Other contenders including the Malagasy group Axian, Telkom South Africa, Liquid Telecom, Snail Mobile, Kandu Global Telecommunications, and Electromecha International, are expected to place final bids, with the winners to be announced within 14 days of the auction’s close. The entrance of the mobile network operators could just be the beginning of the sector’s transformation, say analysts.
“Beyond just giving out those licences, the kind of other developments following up will be huge,” says Alexander Demissie, director of the China Africa Advisory.
“I’m talking about data centres, online businesses. So many other parts of the economy will wake up to this change, and the state monopoly wouldn’t have managed to do it. The competition will help the economy to grow even further and there are estimates that liberalisation will add one or two percentage points onto the GDP, once the whole system is functioning.”
Continuing restrictions
Nevertheless, there will be substantial restrictions on the new operators. Winning bidders will have to lease telecoms towers – the crucial infrastructure underpinning the network – from Ethio Telecom, or build it themselves. The new entrants currently can’t invite third parties to build new infrastructure, as is common throughout Africa.
In a November interview with African Business, Kash Pandya, CEO of London-listed owner and operator Helios Towers, expressed an interest in doing business in Ethiopia, but conceded that the opportunity may not arise until the second half of 2021.
Pandya says that a conducive regulatory environment will need to be offered by Ethiopia to international mobile network operators before “we go there and invest hard dollars,” and mobile tower licences will need to be made available.
However, Ethiopia’s plans to double mobile towers to roughly 14,000, requiring an additional investment of $1.1bn as it builds out a fibre-optic network and creates high-speed connectivity, are eventually likely to require substantial input from foreign firms.

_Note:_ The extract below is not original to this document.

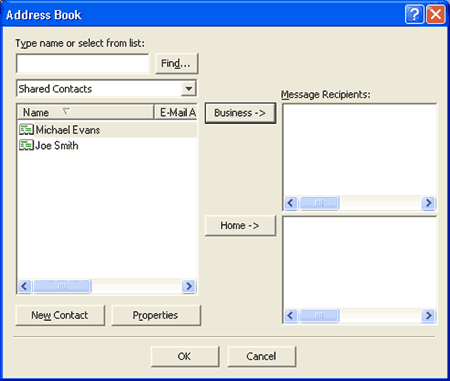Add contact to Business recipients

coord(240,113)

Chinese telecoms equipment suppliers are already making their move in anticipation – Huawei, a major supplier to the Ethiopian government, has an office in Addis Ababa.

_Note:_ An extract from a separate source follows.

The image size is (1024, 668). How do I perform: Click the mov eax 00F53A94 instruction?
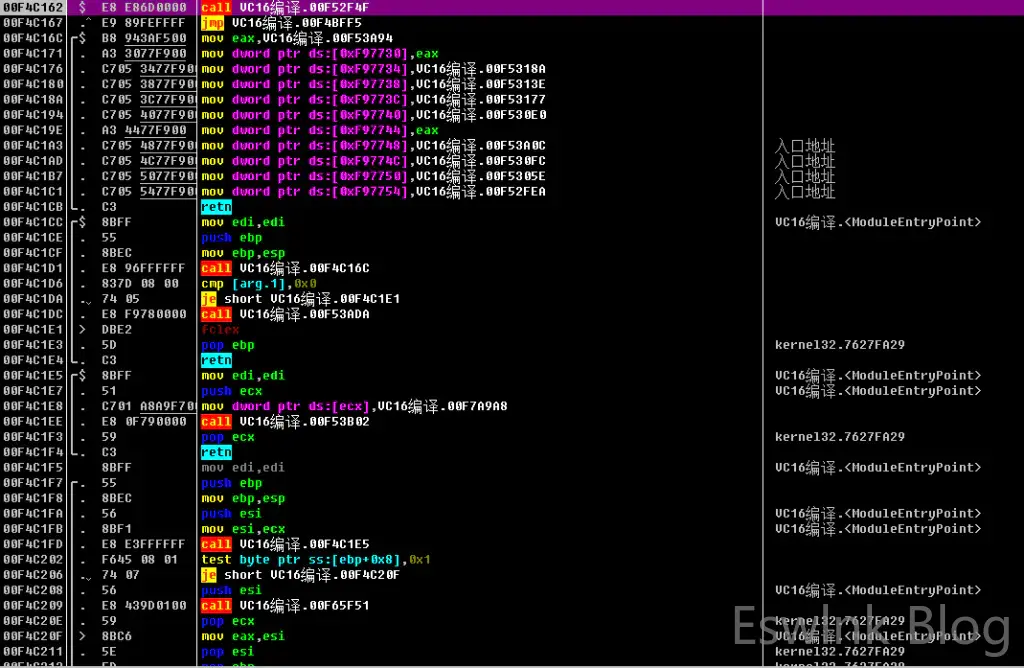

“The Chinese actors understand exactly the development needed, the huge work to be done, and they see a lot of business coming up,” says Demissie.
In another major restriction on potential earnings, new entrants also won’t be able to offer mobile banking services – a substantial revenue driver for major African telcos. Ethiopian law stipulates that only “locally owned nonfinancial institutions” are allowed to operate mobile money transfer systems in the country.
There are signs that Ethiopia is taking small steps towards financial liberalisation. Kenya’s Equity Bank and KCB have been allowed to set up offices in the country, there are plans to launch a domestic stock exchange, and the private sector is being encouraged to invest in fintech companies.
Telcos willing to play the long game may eventually be able to offer mobile money services, but there are no guarantees. Still, the huge opportunity offered by the opening of a new market of over 112m means that would-be bidders are unlikely to be deterred and may gamble on their ability to influence the future shape of the market.
“Whoever is entering that space will have a field day, great market penetration and they will dictate how the nascent Ethiopian market will develop in the next decades,” says Demissie.